LAUSR

Abstract The passive thermal control of a satellite consists of establishing the necessary thermal parameters involved in the process of heat transfer by radiation and conduction in order to delimit the range of temperatures to which the different components will be exposed. If the obtained range implies temperatures that the elements of the satellite are unable to cope with, therefore, an external control is demanded. This work deals with the programming of the equilibrium thermal problem taken into consideration a backward-implicit scheme. The algebraic mathematical approach for steady-state and transient analysis are implemented in Matlab © scripts. In addition, the work analyzes the influence of different coating materials on the passive thermal control of a benchmark spacecraft reported in the literature. The problem under scope considers the characteristics of a low Earth Orbit: the solar, albedo and planetary radiation, the radiation coming from other isotherm surfaces of the same satellite, the heat conduction and, finally, the radiation of these isotherm surfaces to the outer space.
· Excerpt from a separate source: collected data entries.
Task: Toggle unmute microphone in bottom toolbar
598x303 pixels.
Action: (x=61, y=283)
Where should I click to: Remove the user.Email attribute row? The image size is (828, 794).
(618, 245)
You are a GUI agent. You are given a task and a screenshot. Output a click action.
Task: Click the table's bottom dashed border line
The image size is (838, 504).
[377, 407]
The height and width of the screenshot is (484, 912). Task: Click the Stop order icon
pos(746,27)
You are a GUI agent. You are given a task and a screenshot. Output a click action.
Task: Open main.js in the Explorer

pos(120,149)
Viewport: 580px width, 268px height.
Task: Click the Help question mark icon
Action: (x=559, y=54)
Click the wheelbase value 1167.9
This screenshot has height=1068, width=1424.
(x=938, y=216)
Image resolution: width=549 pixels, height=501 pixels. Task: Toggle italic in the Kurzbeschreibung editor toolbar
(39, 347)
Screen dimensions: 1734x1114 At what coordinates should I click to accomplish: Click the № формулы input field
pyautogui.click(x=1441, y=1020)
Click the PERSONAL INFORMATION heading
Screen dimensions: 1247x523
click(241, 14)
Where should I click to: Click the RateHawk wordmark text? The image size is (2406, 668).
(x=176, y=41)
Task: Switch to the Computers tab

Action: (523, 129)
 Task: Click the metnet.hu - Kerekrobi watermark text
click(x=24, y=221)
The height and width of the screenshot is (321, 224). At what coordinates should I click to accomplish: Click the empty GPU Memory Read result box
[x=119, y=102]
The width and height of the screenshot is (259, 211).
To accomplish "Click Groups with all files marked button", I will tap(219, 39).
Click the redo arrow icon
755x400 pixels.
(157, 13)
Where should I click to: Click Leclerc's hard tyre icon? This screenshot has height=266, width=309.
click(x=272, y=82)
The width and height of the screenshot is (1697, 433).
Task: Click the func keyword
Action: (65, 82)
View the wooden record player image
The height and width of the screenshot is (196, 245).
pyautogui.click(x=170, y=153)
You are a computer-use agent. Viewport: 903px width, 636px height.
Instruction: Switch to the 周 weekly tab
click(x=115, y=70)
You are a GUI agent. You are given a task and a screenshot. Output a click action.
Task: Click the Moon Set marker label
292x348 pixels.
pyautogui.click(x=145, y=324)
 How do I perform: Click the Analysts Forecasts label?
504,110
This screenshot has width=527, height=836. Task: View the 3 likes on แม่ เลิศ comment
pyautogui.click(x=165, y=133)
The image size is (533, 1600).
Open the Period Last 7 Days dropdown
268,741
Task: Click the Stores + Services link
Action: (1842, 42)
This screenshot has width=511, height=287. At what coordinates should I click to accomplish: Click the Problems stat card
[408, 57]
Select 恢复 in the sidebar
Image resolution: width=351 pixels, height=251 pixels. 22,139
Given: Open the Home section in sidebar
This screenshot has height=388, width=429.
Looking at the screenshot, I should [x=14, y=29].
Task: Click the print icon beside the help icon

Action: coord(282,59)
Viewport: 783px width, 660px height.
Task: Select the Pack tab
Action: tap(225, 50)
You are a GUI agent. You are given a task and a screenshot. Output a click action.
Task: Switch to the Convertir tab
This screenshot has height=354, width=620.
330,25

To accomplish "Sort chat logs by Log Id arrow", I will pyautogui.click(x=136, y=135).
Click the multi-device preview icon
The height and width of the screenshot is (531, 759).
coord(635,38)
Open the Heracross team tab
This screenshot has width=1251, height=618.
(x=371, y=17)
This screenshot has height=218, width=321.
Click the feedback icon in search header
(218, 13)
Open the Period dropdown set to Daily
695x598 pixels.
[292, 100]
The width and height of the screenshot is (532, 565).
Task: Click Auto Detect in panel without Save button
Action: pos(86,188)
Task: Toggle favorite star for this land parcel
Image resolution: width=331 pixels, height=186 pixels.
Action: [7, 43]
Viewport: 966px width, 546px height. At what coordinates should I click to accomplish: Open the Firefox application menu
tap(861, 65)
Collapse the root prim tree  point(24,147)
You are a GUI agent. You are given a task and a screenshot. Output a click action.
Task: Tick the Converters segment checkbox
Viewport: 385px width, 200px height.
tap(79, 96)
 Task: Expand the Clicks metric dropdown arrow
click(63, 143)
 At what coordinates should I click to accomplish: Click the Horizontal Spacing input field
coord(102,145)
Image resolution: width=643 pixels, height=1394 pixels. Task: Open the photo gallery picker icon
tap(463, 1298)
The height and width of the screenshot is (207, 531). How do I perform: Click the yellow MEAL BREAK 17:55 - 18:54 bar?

The procedure implemented is based on a feasible matrix formulation and results avoid the numerical instabilities prevalent in the forward-explicit approach, moreover, it enables further parametric and sensitivity analysis. Regarding the coating materials influence on the thermal response, the most relevant results evidence that thermal surfaces can guarantee the desirable range of temperature in a spacecraft. We confirm that certain material properties like the absorptance, emittance and its relation (absorption coefficient) are essential in the thermal response of the system. Nevertheless, these thermal properties do not influence in the same way. It is shown that the effect of the emittance is lower than the absorptance.